Dorkbot botnet disrupted by Microsoft
Dorkbot detection by countries in past three months Microsoft

The most notorious malware family – Win32/Dorkbot – discovered in April 2011, has infected more than one million PCs in 190 countries across the globe. The top 10 countries infected by this malicious software such as Argentina, China, India, Indonesia, Iran, Malaysia, Mexico, Philippines, Russia and Turkey, represent 61% of the infection.

Dorkbot spreads through USB flash drive, instant messaging or social networks. It lets hackers steal user names, passwords and other personal information by disabling security protections.

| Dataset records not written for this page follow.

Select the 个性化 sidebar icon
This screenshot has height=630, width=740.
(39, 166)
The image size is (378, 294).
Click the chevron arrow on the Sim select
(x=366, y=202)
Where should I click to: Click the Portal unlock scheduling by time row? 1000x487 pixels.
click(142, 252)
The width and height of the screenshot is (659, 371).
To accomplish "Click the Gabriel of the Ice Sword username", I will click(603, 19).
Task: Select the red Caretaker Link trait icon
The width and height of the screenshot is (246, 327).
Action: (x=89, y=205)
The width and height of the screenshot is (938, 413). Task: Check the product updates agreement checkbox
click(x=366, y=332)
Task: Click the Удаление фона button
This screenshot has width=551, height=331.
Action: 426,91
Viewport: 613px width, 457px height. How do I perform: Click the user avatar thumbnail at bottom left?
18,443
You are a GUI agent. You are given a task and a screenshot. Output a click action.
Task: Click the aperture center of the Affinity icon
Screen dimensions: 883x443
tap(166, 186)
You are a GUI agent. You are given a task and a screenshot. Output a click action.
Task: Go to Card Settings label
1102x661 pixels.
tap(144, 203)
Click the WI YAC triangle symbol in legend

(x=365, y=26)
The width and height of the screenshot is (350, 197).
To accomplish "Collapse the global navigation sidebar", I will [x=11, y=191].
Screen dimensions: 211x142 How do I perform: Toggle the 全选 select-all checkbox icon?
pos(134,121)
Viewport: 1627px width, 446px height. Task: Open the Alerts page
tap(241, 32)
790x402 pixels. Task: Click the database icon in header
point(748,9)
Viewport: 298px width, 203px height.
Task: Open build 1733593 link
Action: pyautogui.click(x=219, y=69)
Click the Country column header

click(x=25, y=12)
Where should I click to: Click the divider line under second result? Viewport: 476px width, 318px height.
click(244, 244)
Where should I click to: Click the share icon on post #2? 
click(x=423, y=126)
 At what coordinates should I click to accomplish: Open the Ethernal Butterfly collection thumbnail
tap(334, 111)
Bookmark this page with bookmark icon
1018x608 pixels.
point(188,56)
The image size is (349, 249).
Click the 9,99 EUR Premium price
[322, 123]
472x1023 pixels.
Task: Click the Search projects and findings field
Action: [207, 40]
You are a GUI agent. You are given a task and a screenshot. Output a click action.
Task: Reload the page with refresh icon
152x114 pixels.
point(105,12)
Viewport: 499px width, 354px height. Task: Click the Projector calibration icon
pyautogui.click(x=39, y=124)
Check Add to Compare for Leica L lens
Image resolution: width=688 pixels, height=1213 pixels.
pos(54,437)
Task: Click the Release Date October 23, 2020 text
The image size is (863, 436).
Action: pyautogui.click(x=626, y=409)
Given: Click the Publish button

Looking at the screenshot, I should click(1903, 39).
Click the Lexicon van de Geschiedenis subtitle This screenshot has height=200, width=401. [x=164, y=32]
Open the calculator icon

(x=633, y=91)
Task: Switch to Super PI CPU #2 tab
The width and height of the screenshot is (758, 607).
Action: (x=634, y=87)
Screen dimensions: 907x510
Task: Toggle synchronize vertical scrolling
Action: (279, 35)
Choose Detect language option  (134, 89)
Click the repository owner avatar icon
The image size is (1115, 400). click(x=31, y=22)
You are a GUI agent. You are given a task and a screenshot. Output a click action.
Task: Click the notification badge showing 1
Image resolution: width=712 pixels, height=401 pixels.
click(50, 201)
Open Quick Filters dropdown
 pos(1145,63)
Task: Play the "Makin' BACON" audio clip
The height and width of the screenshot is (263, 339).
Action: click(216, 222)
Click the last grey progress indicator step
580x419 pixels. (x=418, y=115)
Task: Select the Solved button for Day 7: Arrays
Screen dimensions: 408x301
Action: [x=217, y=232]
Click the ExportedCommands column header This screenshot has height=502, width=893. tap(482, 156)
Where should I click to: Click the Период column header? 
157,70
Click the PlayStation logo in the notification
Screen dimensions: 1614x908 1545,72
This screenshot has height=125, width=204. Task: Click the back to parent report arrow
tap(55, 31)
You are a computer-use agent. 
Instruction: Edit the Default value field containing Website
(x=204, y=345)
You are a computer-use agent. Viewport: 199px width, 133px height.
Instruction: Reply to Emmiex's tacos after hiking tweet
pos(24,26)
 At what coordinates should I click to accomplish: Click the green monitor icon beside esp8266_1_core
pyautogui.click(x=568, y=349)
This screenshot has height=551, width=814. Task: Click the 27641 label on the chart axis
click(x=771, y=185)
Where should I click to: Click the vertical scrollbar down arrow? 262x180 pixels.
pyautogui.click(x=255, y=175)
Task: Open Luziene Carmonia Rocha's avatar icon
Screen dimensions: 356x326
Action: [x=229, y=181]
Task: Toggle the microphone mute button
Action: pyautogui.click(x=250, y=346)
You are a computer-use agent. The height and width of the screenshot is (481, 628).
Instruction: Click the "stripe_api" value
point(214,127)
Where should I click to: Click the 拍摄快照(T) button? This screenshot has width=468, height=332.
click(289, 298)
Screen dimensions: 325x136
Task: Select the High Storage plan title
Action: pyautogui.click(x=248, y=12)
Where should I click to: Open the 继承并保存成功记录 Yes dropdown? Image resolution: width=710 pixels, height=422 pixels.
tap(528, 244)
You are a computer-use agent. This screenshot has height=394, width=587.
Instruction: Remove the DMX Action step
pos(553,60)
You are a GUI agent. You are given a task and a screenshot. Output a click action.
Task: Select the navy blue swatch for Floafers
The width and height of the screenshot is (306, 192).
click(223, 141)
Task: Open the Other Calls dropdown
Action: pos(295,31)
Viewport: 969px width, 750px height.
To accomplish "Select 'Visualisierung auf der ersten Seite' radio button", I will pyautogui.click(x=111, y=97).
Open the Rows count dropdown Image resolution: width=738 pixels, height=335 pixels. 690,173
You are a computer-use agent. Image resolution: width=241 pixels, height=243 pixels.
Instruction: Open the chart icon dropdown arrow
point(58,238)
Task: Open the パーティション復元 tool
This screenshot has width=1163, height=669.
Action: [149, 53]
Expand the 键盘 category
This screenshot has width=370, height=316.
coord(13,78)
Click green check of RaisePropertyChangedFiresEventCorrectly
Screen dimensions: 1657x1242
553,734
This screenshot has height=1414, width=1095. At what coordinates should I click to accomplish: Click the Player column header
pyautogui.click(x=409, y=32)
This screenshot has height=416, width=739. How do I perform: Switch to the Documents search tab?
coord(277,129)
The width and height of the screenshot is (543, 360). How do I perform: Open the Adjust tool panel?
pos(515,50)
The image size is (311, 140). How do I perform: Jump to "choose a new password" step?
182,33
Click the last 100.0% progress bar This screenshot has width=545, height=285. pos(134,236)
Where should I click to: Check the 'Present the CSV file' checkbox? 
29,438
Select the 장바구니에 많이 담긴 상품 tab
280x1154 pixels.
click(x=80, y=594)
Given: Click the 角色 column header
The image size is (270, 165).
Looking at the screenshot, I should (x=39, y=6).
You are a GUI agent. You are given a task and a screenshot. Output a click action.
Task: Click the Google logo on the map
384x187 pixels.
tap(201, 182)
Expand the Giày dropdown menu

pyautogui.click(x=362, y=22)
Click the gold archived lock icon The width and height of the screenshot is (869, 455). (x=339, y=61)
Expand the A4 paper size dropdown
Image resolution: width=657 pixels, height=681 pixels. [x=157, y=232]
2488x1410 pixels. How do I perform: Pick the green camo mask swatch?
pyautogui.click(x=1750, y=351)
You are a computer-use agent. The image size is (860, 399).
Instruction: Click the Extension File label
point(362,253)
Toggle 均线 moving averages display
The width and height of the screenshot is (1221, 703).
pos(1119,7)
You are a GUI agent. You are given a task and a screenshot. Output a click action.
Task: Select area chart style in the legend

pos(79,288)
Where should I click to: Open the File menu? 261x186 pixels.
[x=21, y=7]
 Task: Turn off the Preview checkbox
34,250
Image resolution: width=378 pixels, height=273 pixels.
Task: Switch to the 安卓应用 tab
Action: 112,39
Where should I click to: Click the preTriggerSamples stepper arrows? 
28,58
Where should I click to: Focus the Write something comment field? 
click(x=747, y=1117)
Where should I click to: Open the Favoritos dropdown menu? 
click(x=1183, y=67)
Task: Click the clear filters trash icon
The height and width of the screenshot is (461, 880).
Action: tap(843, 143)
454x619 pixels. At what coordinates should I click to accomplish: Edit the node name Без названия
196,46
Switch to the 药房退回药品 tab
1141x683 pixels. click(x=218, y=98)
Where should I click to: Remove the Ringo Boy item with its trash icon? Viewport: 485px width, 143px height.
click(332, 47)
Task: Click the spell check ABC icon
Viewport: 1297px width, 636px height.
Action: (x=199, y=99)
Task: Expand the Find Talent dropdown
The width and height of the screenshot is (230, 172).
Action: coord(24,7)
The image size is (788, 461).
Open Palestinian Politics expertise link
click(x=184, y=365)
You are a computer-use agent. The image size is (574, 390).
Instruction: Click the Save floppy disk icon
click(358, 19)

Dorkbot can even download other malware and prevent users from visiting security-related sites.

Microsoft, along with a number of law enforcement agencies, has managed to disrupt the malware that has infected on an average 100,000 machines each month for the past six months. The agencies are CERT Polska, ESET, the Canadian Radio-television and Telecommunications Commission (CRTC), the Department of Homeland Security's United States Computer Emergency Readiness Team (DHS/USCERT), Europol, the Federal Bureau of Investigation (FBI), Interpol, and the Royal Canadian Mounted Police (RCMP).

Dorkbot botnet disrupted by Microsoft
Dorkbot detection by countries in past six monthsMicrosoft

Dorkbot is an Internet Relay Chat (IRC) based botnet. The main objective of Dorkbot is to steal online account user names and passwords, and other personal identification information.

"It is commercialised by its creator as a "crime kit" called NgrBot, which hackers can buy though underground online forums. The kit includes the bot-builder kits as well as documentation on how to create a Dorkbot botnet. Figure 4 and 5 show one of the builder interfaces for Dorkbot - illustrating all available functionalities that the operator can set through the kit, including the IRC server settings and the command settings," Microsoft explains.

Targeted sites
Dorkbot monitors and intercepts browser communications with various websites by connecting network-related APIs. Then it steals the user name and password used to log into a particular site. Microsoft confirms that AOL, eBay, Facebook, Gmail, Godaddy, OfficeBanking, Mediafire, Netflix, PayPal, Steam, Twitter, Yahoo and YouTube are a few of the sites that were being targeted by Dorkbot for stealing user login and password.

How hackers spread Dorkbot
Dorkbot was distributed within a loader module, which carries its own code for updating and distributing other malware. The loader is also responsible for guiding Dorkbot's connection to command-and-control (C&C) server. The loader module contains a download URL in its binary. The binaries in these URLs are Dorkbot's downloader component, self-update and other malicious software.

Dorkbot can receive commands to download and install malware on the infected computers. It also downloads other malware families. Once a Dorkbot worm spreads malware into a computer, it connects to a C&C server. After connecting to the C&C server, the infected system gets instruction to download other malware or spread to other computers.

How to protect your PC from Dorkbot
While your system could be one of those infected ones, consider the following cautionary measures;
• Be wary when opening emails or social media messages send by users unknown to you.
• Always download software from the programme developers only.
• Run antimalware software on your PC.

If your machine is running Windows, use Windows Defender for Windows 10 that offers you the latest protection against Dorkbot threats. You can also use standalone tools such as Microsoft Safety Scanner and Malicious software removal tool (MSRT) to detect and remove Dorkbot.